You know that voice, that inside voice that whispers ‘you can do this’ into your ears as you take that daunting step? The one that gives you that gentle nudge forward to push you outside of your comfort zone. It knows when enough is enough, fear cannot and will not win every time. It simply can’t.
But what about the voice that tells you you’re not good enough, you’re not ready or you’re not suited. That voice which drills into you time and time again that now is not your time so you better take a step back. Bask in the fear. This inner critic. This silencer. They love nothing more than keeping you in your place. Which one do you listen to more?
In ‘Don’t Keep Your Day Job’, Cathy Heller talks about your mess being a part of your message and I think this is really important to remember, particularly in times of transition, times of change and times of uncertainty. Pretty much like this exact time. Hello Pandemic.
For many of my clients and for many of you, that voice that tells you you’re not good enough, what we could call your ‘Inner Critic’ or IC for short, grows and takes over in times of a job search particularly. The constant applications, the virtual interviews, the unexplained silences from recruiters, all of these and more weigh heavily on your being. They play into what the voice knows – or thinks it knows and essentially feed it. That is if you let them.
How do you counteract this though?
1. Let’s start off by naming your inner critic. Yep, give them a name. Separate them from yourself. Mine for instance? She’s Jaz. A headwrecker, a button-pusher and the gal who knows just what to say, to make me tremble (both literally and figuratively). My friend calls hers Herbie – yes like the VW.

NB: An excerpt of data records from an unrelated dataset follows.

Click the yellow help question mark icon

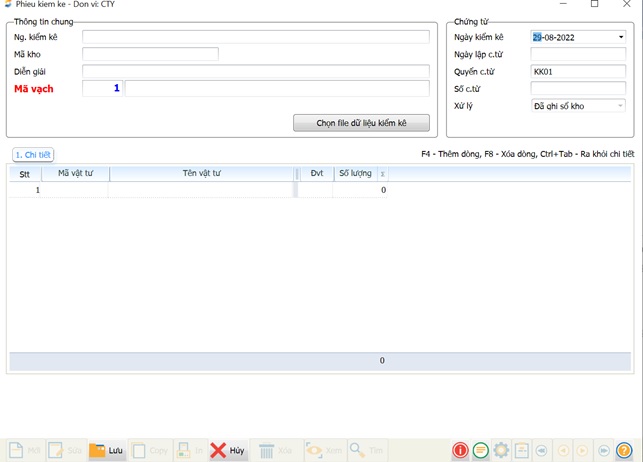(624, 451)
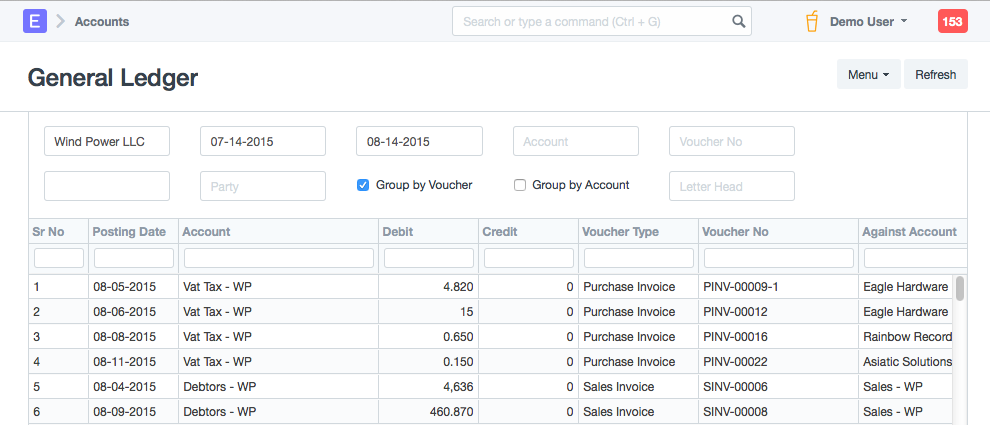Open the Letter Head selector field
The width and height of the screenshot is (990, 425).
(731, 186)
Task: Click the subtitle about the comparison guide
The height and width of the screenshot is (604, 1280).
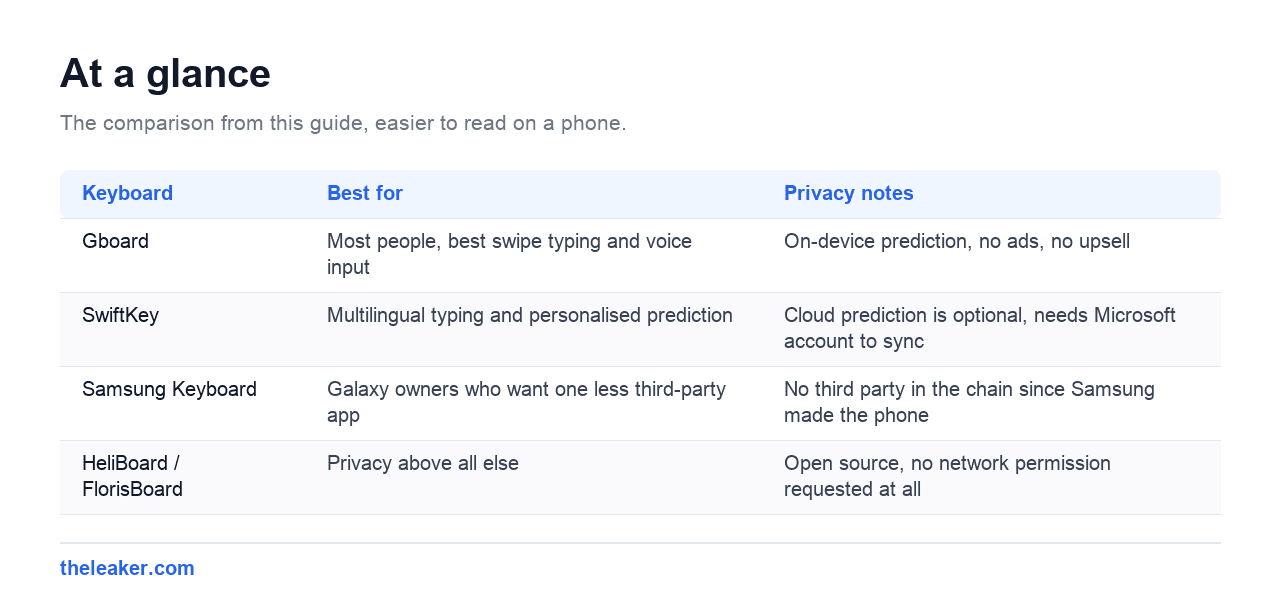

Research shows that trying to annihilate your inner critic or trying to suppress them, doesn’t work in the long run. Terrible I know. But detaching them from yourself, well that’s the start. It takes them out of your being as such, and almost creates a separate person. One who you can speak to, question and potentially reason with.
2. Question the IC. Say for example you performed badly in the interview – we’ve all been there. Questions not fully answered, eye contact sparse, hands shaking with nerves – you get me? This is GOLD for your IC. The jackpot.
I can hear Jaz explicitly now… ‘See I told you. You don’t fit in here’, ‘You’re an imposter’. But instead of accepting what she says at face value now, I question it. Each and every time. It takes effort and perseverance but it works. Now I ask the simple question – why not? Why not me? Sometimes she tries to come back but the more I question her, the less interested she becomes.
3. Stop feeding your Inner Critic. The negative messages that they try to deliver to you time and time again? Reframe these. Get a pen and paper and literally write down the reframed belief. ‘You’re not a People Person’ becomes ‘I love people and being around them’, ‘You can’t deal with data’ becomes ‘I can tell a good story from data because it gives a strong backbone’. Focus on your strengths instead of the weaknesses that your IC preys on. Does this mean you won’t have any weaknesses
4. Choose Courage over Comfort. In Brene Brown’s ‘Dare to Lead’ course (and book), she talks about choosing courage over comfort and sometimes in a job search, sometimes in life actually, you can’t have both. If you choose to step outside, to put yourself out there, it may be uncomfortable but and the big but here, by doing this, you’re allowing and encouraging yourself to grow. Your inner critic won’t like this. Part of their ‘job’ is to protect you from shame, keep you in that comfort zone where you know what you know and it feels nice and cushy. Recognising this, acknowledging this, when you’re in the middle of a job search and it feels relentless, can keep you going. It is completely ok to feel brave and afraid at the same time.